Выбранный отрывок –
----------------------------------------

Хороший человек из Кафана

Генеральная Ассамблея ООН объявила 18 декабря Международным днем мигранта шесть лет назад. Именно в этот день в 1990 году мировое сообщество приняло конвенцию о защите прав переселенцев и их семей.
После распада СССР проб­лема беженцев встала ребром и в России. Согласно данным управления Федеральной миграционной службы по Ярослав­ской области, в наших краях сейчас около четырехсот вынужденных переселенцев – с Северного Кавказа, из стран СНГ и от шести до десяти тысяч нелегалов. Про каждого из них можно сказать: живет на птичьих правах. Об их судьбах не раз писал «Северный край». Вот еще одна история – человека, силой обстоятельств выбитого из жизненной колеи и рискнувшего вдали от дома бросить им вызов.


МЕДНАЯ ТЕМА

Хозяин угощает зеленым чаем с финиками, разливает его по чашкам со словами:

– Извините, сам я вегетарианец.

Что мы ожидаем увидеть на чайном столе уроженца Армении? Если не бутылку коньяка, то уж фирменную, с красноватым отливом медную кофеварку из Еревана – обязательно. В советские времена их разве что по большому блату доставали. Не имеется таковой у мигранта Гагика. Нет и намека на кофе во фруктово­зерновом меню скульп­тора Алексаняна.

----------------------------------------

Записи –
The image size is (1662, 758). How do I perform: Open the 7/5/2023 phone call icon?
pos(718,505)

----------------------------------------

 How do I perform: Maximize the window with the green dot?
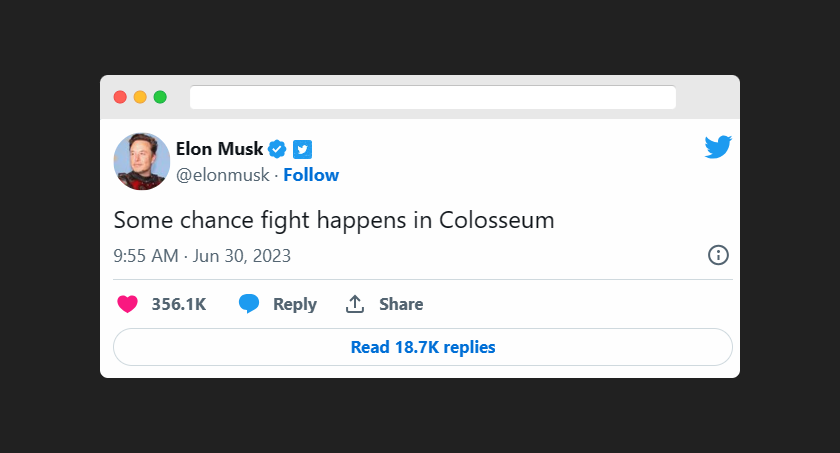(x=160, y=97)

----------------------------------------

Задания –
a - Повторите дословно отрывок о мигранте Гагике: всё начиная со слов «Хозяин угощает зеленым» и вниз до слов «меню скульп­тора Алексаняна.» включительно.
b - Продолжите текст о скульпторе Алексаняне, начав сразу после его последнего предложения.
Записи для работы не понадобятся.

Письменные ответы –
a -
Хозяин угощает зеленым чаем с финиками, разливает его по чашкам со словами:

– Извините, сам я вегетарианец.

Что мы ожидаем увидеть на чайном столе уроженца Армении? Если не бутылку коньяка, то уж фирменную, с красноватым отливом медную кофеварку из Еревана – обязательно. В советские времена их разве что по большому блату доставали. Не имеется таковой у мигранта Гагика. Нет и намека на кофе во фруктово­зерновом меню скульп­тора Алексаняна.

b -
А вот «медная» тема близка ему от рождения. Он как раз родом из того самого Кафана, где плавят медь со времен дореволюционных иностранных концессий. В поколениях тамошних горняков и металлистов ходит молва о том, что в далеком Кафане имели какой­то коммерческий интерес предки генерала де Голля.

Но что нам до легендарного француза? Какие беды и обиды – вот вопрос – занесли так далеко от дома Гагика, этого непутевого сына механика медеплавильного комбината?

Вспоминает Гагик, как в лихую годину перестроечного раздрая скрепя сердце рубил он на дрова рощу за городом. Стояла стужа, от обогревателя было не согреться, электричество включали часа на два в день.

«Экологически чуждый объект», навязанный Москвой – атомную станцию в Октемберяне закрыли. Горячие головы по­спешили отметить это как большую победу независимой Армении. Энергетики затянули пояса. Встали заводы, погасла литейка в Кафане.

Так и пошел у кафанцев на растопку тот красавец горный дубняк. Кто­то мебелью печки топил, а некоторые книголюбы – литературой с домашних книжных полок. Хуже, как вспоминает Гагик, что душу зазнобило. Полный светлых надежд, он только что шагнул за порог театрально­художественного института. Его по­отечески провожал в жизнь Мастер – народный художник, автор знаменитого монумента в Ереване «Мать­Армения» Ара Арутюнян.

Но завертелась тотальная нескладуха, будто сам состав воздуха изменился вокруг. Из всех углов понесло душным чадом барахолки. Дня за три на погребальных услугах нетрудно было срубить куш, равный месячной зарплате служащего. Но все же – будет сказано не в обиду близким тех, кто навсегда покинул наш лучший из миров – то была все­таки шабашка. В отсутствие госзаказа искусство осталось не у дел, теперь­то мы знаем, что не в одной Армении – по всей бывшей советской империи.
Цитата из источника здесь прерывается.